Brent Stevenson makes plaque of Alan Shearer and meets the footballing hero

Brent Stevenson met Alan Shearer after making a plaque of the footballing legend as one of those installed alongside the new Alan Shearer Way.

Stone company owner Brent Stevenson got to meet footballing hero Alan Shearer after Brent offered to produce 12 black granite plaques, including one of Alan. They have been installed in a York stone wall running alongside a new link road called Alan Shearer Way near Ewood Park, the home of Blackburn Rovers football club.

Brent Stevenson Memorials in Blackburn and Blackpool offered to provide the black granite plaques displaying not only football but also other parts of the town's legacy – the cotton industry, canals and trams. The plaques are 305mm x 305mm and are etched using a diamond impact machine Brent Stevenson Memorials purchased a few years ago from America (machines that are now sold by The Blast Shop in Manchester).

Brent says: "As a gesture of goodwill we donated these plaques and as a result we were invited to the official opening ceremony of the road." Other guests were local dignitaries and footballers, including Alan Shearer, which ensured the event appeared on both Granada TV and the local BBC news, as well as in the local press.

"I'm a bit of a football nut and I did get a buzz standing next to Alan Shearer," says Brent, although he joked: "But please keep this a secret as I am a lifelong Burnley fan.”

Brent Stevenson Memorials has done a lot for local communities in Lancashire, where it sells and fixes its memorials. Its biggest community project – again, all for free – is recording the names in granite of the 6,000 or so men in Blackburn and Darwin who died in World War I. Because there are so many, Brent's company is producing them a year at a time for the centenary of each of the four years of the war.

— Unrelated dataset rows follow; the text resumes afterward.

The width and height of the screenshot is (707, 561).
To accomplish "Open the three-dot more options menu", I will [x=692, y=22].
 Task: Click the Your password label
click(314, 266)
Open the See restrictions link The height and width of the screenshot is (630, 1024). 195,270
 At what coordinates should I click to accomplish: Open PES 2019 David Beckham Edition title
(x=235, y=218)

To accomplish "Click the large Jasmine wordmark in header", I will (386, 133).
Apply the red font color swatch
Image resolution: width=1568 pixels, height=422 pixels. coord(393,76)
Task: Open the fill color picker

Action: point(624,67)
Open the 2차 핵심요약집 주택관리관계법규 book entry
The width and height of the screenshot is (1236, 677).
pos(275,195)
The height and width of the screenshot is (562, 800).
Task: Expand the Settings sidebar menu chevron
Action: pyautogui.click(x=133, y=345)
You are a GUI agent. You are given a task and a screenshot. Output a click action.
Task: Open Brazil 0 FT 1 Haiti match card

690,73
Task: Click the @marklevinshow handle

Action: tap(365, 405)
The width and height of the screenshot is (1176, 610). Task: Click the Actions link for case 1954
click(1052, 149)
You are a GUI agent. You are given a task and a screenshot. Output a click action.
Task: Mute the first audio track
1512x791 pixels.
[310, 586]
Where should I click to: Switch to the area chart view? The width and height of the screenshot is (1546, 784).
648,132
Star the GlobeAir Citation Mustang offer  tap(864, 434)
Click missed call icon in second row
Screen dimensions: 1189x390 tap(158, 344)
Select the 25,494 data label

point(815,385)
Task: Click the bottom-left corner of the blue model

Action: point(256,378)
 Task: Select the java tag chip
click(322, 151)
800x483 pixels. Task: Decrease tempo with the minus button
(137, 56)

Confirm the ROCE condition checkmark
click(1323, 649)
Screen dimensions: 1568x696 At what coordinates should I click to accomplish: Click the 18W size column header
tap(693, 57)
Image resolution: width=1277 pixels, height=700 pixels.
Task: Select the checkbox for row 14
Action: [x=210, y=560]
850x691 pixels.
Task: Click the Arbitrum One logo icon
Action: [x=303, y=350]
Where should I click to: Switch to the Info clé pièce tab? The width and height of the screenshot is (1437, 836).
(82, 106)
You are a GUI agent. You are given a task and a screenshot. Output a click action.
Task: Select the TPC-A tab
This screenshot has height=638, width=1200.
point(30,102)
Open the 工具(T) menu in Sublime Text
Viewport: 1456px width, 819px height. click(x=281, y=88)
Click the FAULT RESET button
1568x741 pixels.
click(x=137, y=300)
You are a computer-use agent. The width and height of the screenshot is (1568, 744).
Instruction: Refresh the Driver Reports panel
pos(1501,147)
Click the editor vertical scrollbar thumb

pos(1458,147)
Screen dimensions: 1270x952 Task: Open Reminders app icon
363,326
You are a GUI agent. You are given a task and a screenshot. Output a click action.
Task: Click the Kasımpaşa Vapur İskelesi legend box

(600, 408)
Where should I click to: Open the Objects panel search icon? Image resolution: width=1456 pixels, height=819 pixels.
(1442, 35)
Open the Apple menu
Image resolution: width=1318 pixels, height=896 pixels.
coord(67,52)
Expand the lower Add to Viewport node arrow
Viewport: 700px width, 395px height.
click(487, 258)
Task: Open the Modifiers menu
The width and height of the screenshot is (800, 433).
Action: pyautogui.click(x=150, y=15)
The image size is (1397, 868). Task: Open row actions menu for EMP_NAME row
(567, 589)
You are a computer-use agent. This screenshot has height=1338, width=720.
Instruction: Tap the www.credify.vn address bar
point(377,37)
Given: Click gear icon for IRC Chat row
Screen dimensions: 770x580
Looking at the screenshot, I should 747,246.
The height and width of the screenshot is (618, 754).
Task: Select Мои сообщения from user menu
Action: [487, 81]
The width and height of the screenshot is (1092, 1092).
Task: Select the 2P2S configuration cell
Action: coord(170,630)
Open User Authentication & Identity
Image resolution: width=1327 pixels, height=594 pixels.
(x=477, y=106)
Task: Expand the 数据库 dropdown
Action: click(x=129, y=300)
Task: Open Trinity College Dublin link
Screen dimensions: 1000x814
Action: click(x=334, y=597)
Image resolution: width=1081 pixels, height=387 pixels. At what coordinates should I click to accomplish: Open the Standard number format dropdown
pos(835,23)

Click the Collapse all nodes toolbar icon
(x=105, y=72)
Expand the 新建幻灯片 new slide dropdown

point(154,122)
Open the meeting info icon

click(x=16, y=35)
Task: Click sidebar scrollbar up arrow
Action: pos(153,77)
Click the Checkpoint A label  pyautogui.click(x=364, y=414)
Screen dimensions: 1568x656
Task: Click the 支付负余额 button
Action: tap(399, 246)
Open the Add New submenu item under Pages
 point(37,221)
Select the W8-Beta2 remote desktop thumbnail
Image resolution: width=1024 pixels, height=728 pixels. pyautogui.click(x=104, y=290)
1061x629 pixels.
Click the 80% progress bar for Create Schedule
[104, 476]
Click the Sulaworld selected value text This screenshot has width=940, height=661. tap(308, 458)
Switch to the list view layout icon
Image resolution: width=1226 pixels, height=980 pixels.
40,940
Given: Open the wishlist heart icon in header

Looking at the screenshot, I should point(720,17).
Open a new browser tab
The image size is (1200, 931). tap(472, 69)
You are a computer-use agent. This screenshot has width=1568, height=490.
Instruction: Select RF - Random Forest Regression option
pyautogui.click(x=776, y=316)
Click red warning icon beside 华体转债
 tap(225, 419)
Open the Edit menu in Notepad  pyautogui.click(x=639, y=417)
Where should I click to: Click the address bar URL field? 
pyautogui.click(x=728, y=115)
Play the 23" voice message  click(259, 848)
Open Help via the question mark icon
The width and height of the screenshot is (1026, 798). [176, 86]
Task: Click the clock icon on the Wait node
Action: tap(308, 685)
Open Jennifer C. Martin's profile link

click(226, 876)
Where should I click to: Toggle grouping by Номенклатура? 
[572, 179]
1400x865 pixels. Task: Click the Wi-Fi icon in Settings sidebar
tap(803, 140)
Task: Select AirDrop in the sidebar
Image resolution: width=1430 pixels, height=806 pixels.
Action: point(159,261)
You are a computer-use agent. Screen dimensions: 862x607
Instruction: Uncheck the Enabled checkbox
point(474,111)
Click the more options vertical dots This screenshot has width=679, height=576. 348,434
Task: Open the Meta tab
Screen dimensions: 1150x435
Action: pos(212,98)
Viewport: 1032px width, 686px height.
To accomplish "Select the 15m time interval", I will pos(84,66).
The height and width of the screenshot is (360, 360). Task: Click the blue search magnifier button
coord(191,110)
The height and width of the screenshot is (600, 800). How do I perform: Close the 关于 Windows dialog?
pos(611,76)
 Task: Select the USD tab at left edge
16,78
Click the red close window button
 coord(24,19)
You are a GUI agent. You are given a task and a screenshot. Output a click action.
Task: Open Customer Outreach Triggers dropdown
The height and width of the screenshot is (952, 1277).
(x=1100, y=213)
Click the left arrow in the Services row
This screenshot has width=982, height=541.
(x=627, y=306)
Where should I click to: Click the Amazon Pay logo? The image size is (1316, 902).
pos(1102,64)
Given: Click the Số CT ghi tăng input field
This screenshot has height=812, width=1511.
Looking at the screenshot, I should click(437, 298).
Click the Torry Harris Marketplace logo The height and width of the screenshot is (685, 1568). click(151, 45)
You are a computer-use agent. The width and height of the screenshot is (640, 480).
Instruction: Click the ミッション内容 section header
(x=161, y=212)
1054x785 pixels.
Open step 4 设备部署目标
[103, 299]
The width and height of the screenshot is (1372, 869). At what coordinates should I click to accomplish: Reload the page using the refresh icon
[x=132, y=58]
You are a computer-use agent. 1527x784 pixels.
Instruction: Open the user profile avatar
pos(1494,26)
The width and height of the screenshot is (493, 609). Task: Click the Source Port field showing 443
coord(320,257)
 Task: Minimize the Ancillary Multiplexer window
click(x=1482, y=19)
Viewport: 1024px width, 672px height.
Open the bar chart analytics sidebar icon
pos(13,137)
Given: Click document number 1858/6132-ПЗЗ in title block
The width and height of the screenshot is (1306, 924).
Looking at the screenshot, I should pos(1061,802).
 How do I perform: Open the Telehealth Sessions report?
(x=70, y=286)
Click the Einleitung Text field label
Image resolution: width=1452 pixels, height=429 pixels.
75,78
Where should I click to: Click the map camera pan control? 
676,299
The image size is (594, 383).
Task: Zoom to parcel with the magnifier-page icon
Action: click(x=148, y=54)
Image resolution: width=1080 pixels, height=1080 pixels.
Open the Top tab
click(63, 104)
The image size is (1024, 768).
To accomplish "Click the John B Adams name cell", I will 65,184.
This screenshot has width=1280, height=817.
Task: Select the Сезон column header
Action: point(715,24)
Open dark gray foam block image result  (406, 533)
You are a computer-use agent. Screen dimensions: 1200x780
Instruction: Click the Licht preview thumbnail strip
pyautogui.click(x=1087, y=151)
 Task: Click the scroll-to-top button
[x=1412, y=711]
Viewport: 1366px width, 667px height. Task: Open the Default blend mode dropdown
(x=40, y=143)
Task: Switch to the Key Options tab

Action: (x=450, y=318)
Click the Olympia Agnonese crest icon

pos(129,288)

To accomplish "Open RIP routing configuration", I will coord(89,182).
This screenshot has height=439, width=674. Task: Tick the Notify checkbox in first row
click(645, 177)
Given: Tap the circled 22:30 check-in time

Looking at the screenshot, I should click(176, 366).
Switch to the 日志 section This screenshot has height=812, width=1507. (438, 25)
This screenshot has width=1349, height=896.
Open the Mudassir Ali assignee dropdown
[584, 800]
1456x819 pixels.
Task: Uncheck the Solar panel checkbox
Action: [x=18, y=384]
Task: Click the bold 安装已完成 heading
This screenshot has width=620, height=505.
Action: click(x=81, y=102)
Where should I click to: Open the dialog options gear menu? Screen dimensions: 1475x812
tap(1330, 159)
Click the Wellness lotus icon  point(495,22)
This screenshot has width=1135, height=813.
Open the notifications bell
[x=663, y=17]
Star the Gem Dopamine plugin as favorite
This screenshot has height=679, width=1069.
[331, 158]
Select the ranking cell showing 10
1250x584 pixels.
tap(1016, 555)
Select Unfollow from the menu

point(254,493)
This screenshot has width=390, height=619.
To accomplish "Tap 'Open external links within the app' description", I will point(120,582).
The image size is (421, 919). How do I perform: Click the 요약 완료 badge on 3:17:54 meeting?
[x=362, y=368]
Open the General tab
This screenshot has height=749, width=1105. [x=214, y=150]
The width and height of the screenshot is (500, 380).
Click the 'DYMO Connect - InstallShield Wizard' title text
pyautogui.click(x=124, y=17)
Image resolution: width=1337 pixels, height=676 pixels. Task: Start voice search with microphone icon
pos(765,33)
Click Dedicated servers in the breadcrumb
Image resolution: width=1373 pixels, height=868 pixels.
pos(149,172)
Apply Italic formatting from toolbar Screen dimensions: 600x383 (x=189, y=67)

The towns had a war memorial, but it has never had the names of those who died on it. Local people have put a lot of effort into compiling that list and Brent offered to produce each year's list on granite plaques. There is not enough room to put them on the memorial itself, so they are being laid into the pavement in front of the memorial. Last year there were a lot of names of those who died at Gallipoli and this year there are a lot from the Somme.

Brent is also working with a cemetery that plans to recreate a section of the trenches that World War I so famously became bogged down in as it wore on. Brent Stevenson Memorials is donating 10 granite plaques, each 1.2m x 610mm, to tell the story of the war. They include pictures, again produced using the diamond etching machine, and text describing conditions in the trenches, with details such as the weapons used and the number of people who died, as well as those who suffered from various diseases (such as 'trench foot') associated with the appalling conditions.

Brent does not want to talk about the cost of his contributions to these and other local projects, but it would clearly run into tens of thousands of pounds if they were produced commercially. But Brent is not charging anything for them.

He says he is doing it because it is for the local community. "It's so poignant. A hundred years ago my two boys would have been serving and they could so easily have been among the names on the lists of those killed. It was so random, this loss of life in such a stupid way. By getting involved with these projects it becomes so real to us."